A “cloudy” future for document capture

June 12October 20 KevinLeave a comment

The most important and relevant data in the cloud is your organizations intellectual property and an effective document capture strategy can contribute greatly to providing quick and accurate access to information.

Hearing a phrase such as “cloudy future” immediately conjures up bad thoughts and gloom-and-doom scenarios. However, in the case of document capture “cloud computing” is bringing extremely positive change. In this post I would like to break down the basic components of “cloud computing” and explain how document capture into “the cloud” is appealing for several reasons including scalability, interoperability and usability. Simply put, the “cloud” = Infrastructure + Content + Users. Using cloud computing is not magical or mysterious, yet it is a topic of great discussion and, might I say, confusing. Accessing data “in the cloud” is not too unusual from what most of us do every day; E-mail, accessing web sites or even contributing scanned images to an ECM system. While I don’t want to dive too deep into the general benefits and appeal of cloud computing, in each of the sections below I hope to describe a unique way in which utilizing the cloud as it relates to document capture and ECM can be beneficial for organizations of all sizes.

Existing Internet Infrastructure
Probably the easiest understood component in “Cloud Computing” is the existing infrastructure that most of us are familiar using with whether we consciously know it or not. The fact of the matter is that data still needs to reside on a computer server somewhere. In other words, it’s not technically stored in some magical cloud. This data still needs to be hosted somewhere on high-powered servers. Typically in a data center with a climate controlled temperature, backup generators in case of power outage and high security. Ever use Hotmail.com for e-mail? Browse to
www.KevinNeal.com/blog using your internet browser? Access e-mail messages on your smartphone device? These are all examples of hosted applications. What is somewhat unique about hosted “cloud” applications, as opposed to traditionally hosted applications, is that at their core most cloud applications offer industry standard communication protocols to enable a wide range of open interoperability. Basically it’s two completely different systems talking the same language. To illustrate my point let’s use the HTTP protocol as an example. What was probably the single most reason for the explosive growth of the internet over the past few decades? It most likely was the fact was that two systems (your computer) and a web site (hosted/server application) had a common language to communicate by the means of an internet browser such as Internet Explorer, Firefox, Safari or Chrome. Look at the top of this web page you are viewing now. See the “http://” prefix before the
kevinneal.com address? This is an example of you accessing hosted information via the HTTP protocol and using advanced technology that was completely transparent to the you as the user.To over simply things, my point is that cloud computing is really nothing more than a collection of many hundreds of thousands, if not millions, of applications available on the internet.

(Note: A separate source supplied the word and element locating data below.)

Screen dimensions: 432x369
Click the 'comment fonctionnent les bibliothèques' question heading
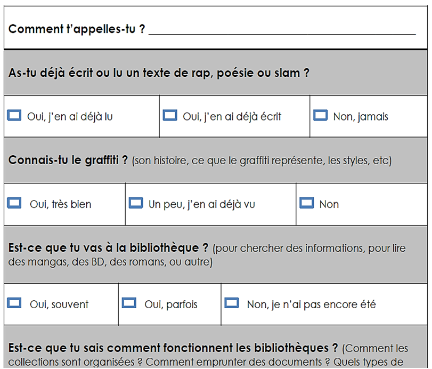point(173,348)
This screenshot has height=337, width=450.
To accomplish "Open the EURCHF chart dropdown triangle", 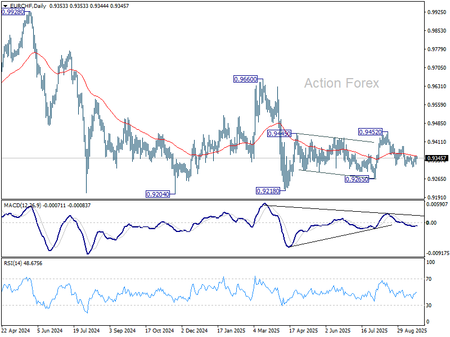I will coord(5,6).
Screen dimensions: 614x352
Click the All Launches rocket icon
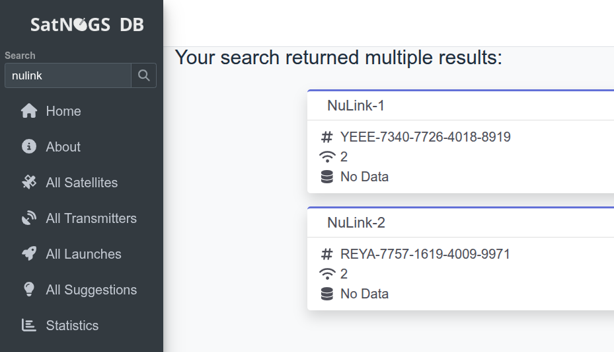tap(29, 254)
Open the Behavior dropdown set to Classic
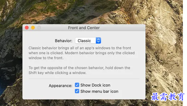The height and width of the screenshot is (106, 187). 88,41
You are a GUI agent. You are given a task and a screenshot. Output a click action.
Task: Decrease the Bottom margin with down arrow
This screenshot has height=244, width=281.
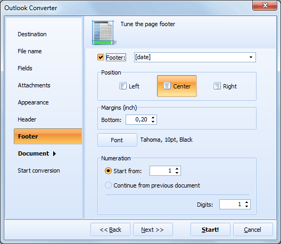[153, 121]
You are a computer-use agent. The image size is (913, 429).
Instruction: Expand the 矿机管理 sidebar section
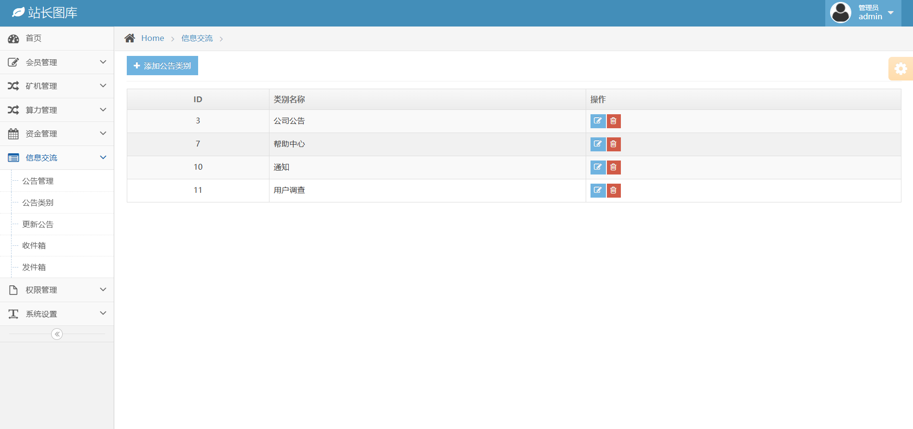[x=57, y=86]
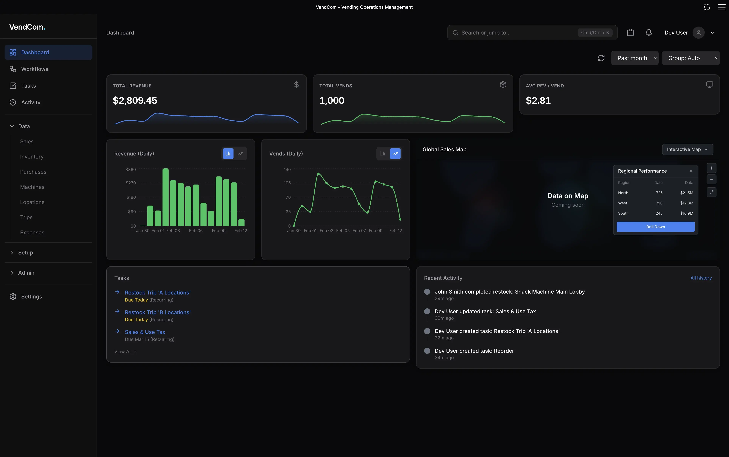The image size is (729, 457).
Task: Switch Revenue chart to line view
Action: coord(241,154)
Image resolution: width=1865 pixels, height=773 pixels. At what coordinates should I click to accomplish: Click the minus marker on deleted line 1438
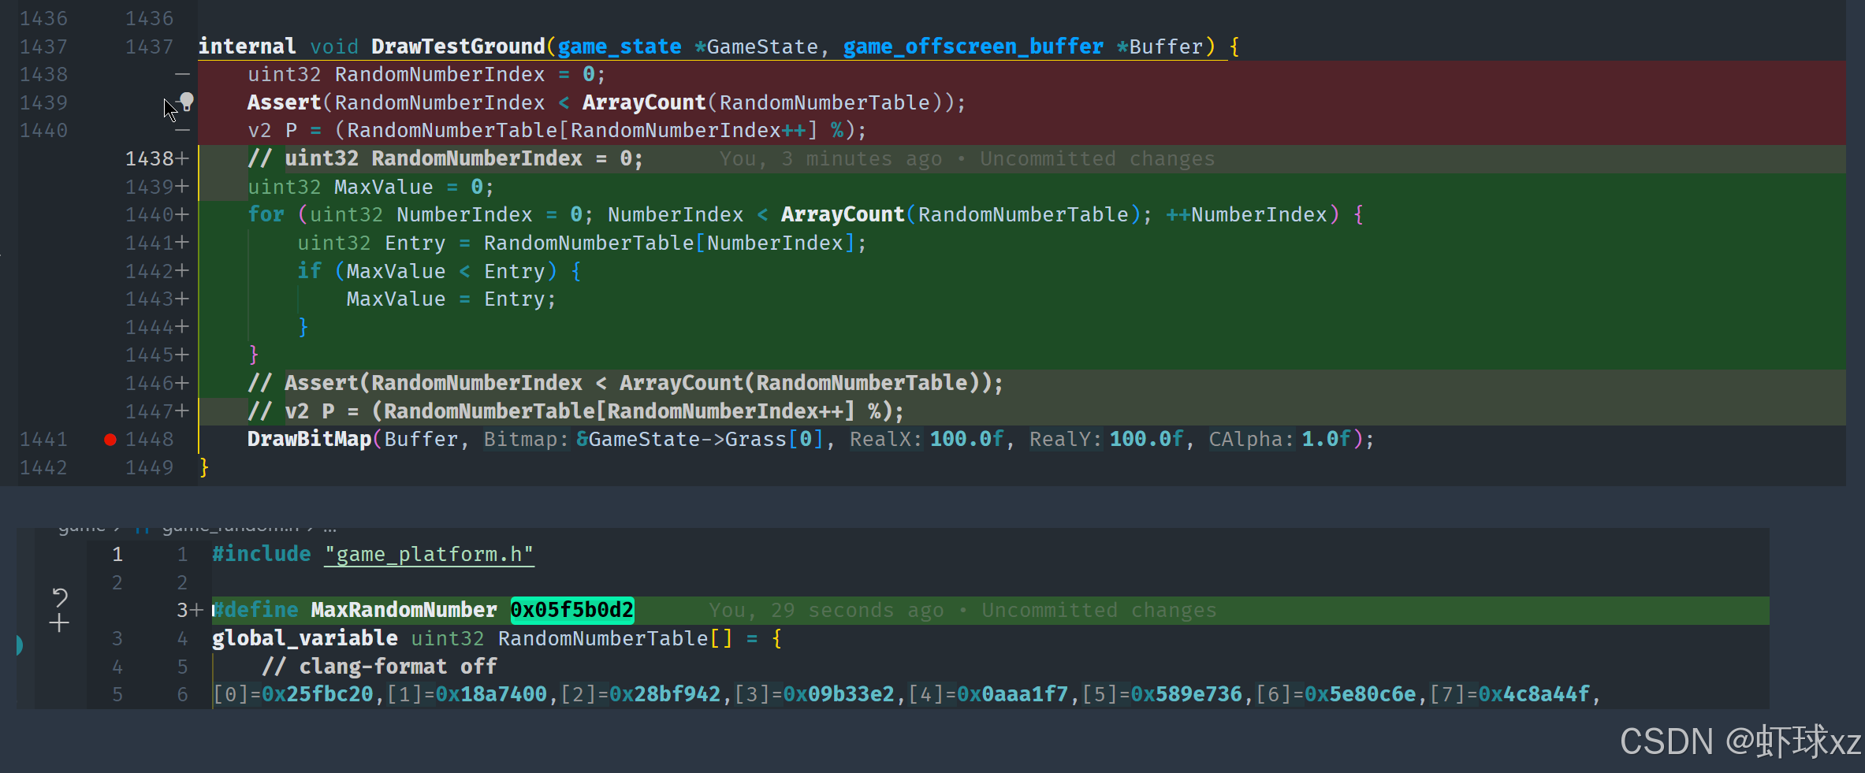[182, 74]
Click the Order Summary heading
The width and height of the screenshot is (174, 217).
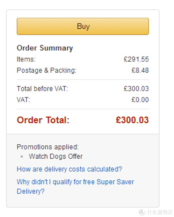(45, 48)
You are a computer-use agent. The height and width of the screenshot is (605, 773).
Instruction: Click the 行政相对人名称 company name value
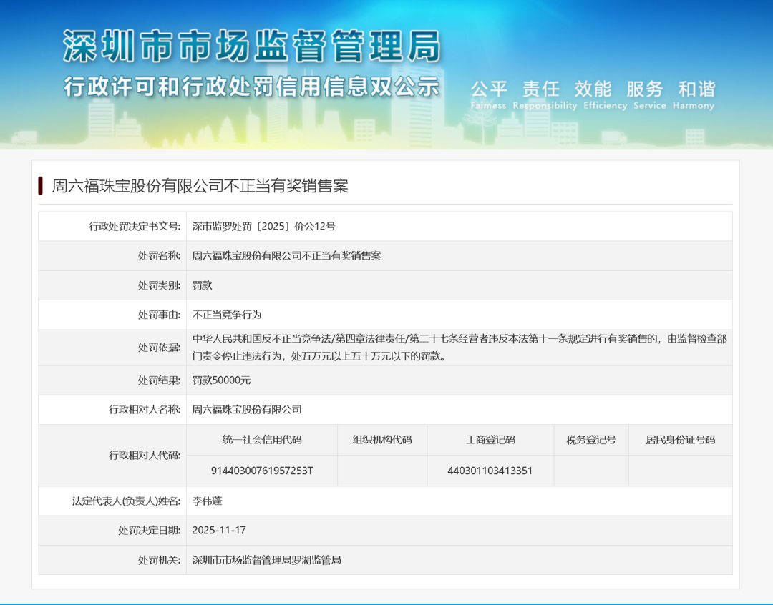coord(247,410)
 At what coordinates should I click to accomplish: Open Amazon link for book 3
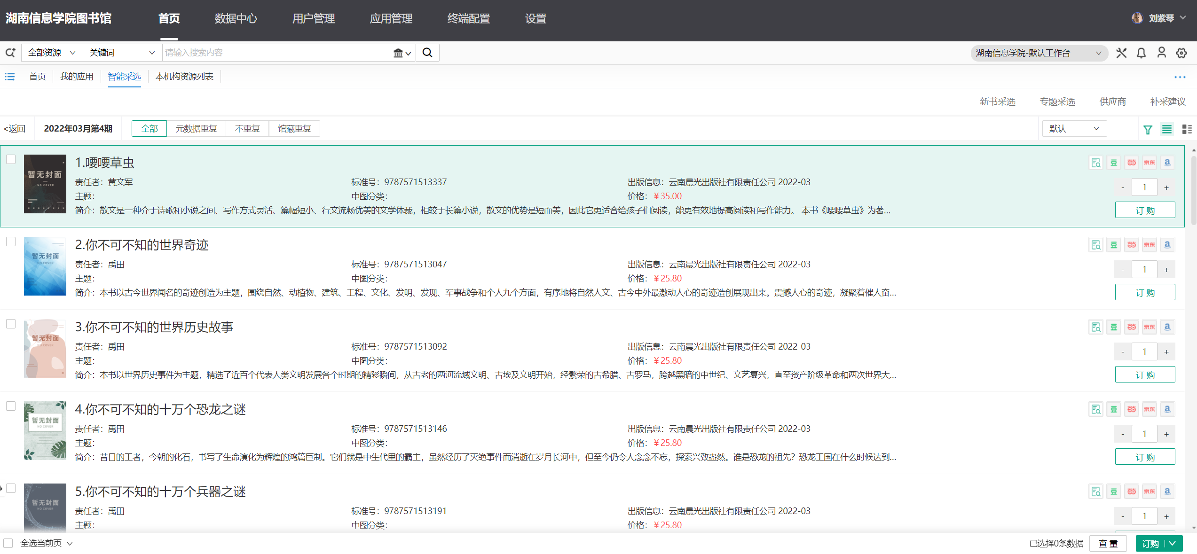pos(1167,327)
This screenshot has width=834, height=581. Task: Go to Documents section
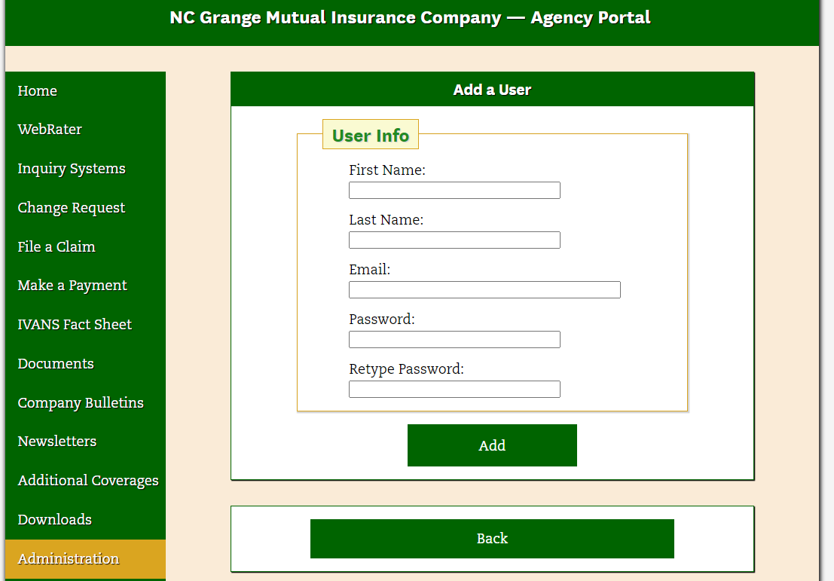coord(56,364)
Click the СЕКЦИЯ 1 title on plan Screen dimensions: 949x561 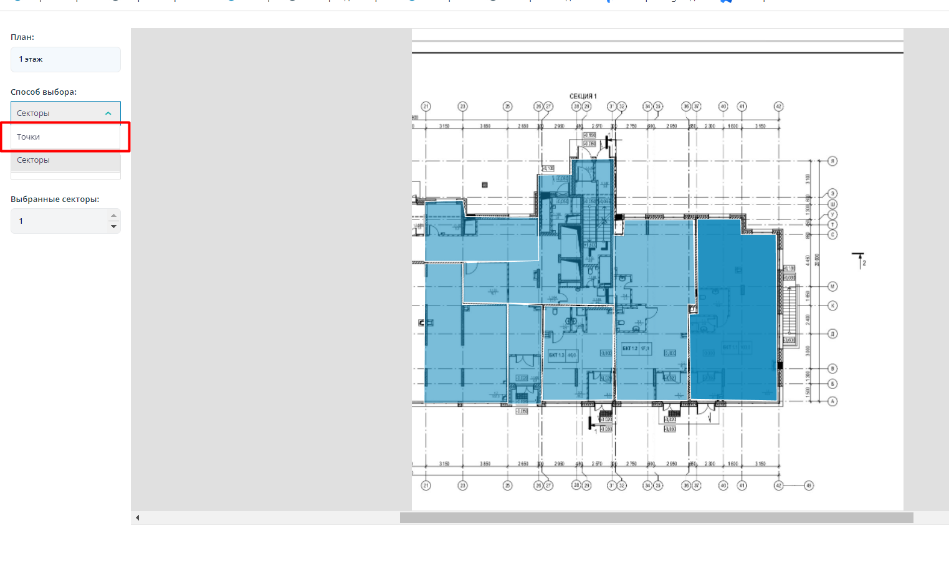point(583,96)
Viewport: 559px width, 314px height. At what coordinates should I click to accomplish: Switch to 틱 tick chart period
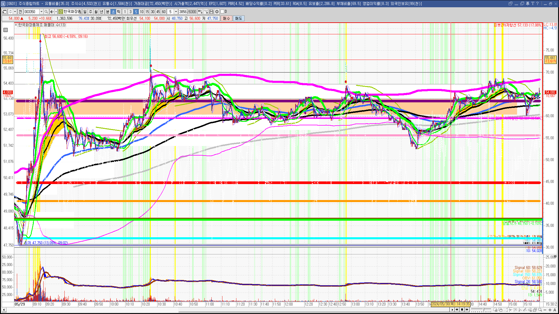pyautogui.click(x=119, y=12)
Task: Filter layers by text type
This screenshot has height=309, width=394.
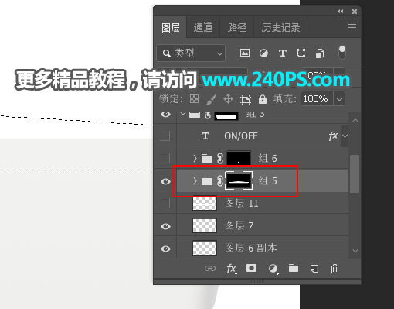Action: pyautogui.click(x=283, y=53)
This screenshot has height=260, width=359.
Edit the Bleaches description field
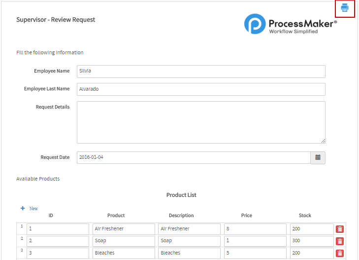coord(189,253)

The truly powerful concept of cloud computing and what has peaked the interest among users and vendors alike is the opportunity to “mash-up” or bring together the best-of-breed technologies from various sources to build powerful applications. As it relates to document capture, many organizations are considering “cloud” for their Enterprise Resource Planning (ERP) systems, Customer Relation Management (CRM) portal or even their Enterprise Content Management (ECM) repositories. Scanning documents, with relevant metadata data extracted using document capture technology, into these various systems helps drastically improve efficiency.

Content Creation
There is an unbelievable amount of content available in the cloud. Believe it? Anything you can access over the internet whether it be public content or private content should be considered part of the available cloud-content. What information an organization chooses to include as their available content is certainly up to their specific requirements but do not underestimate the value of these resources.From a document capture and ECM perspective, the most valuable content to businesses and organizations, of course, is their intellectual properties and not just random data found doing an internet search. Specifically, this could be their internal customer contacts, an accounts receivable database or their inventory management system. All of this data is unique to the organization and the value of sharing among other employees and/or other departments helps to greatly improve process and the “cloud”, over the internet, represents a low-cost means to efficiently share this information.When organizations embark on a cloud strategy content is created in a wide variety of ways. The content could be electronic files such as spreadsheets, word processing documents, presentations, video or even e-mail. Additionally the content could consist of scanned images and metadata extracted from these scanned images. Regardless, the challenge is to make this content available via search in order to find exactly what a user is looking for as quickly as possible. This is the reason organizations should carefully consider a well thought-out taxonomy and metadata strategy for all of their content. After all, just dumping a bunch of scanned images and other content into the cloud is not an effective strategy when making it easily accessible to users is tremendously effective.

Users
User interaction with data in the cloud can be a significant benefit for cloud applications. Anyone that has any level of computing experience can use a web browser and this is the means (user interface) that most cloud applications utilize to deliver content to users. Not having to install software, do any special configuration and the ability to have quick user adoption/acceptance of this new technology are all major benefits.For users that need to create content to be utilized within cloud applications there are several document capture methods including Manual Indexing, Automatic Indexing and Network Scanning which can be deployed depending on an organizations specific requirements.Cloud computing can offer extremely powerful and innovative applications to users and there is a lot of advanced technology behind the scenes. However, from the user perspective, whether they are consuming information within a web browser or whether they are contributing scanned documents and relevant metadata, this advanced technology should be completely transparent to the users themselves in order to be effective.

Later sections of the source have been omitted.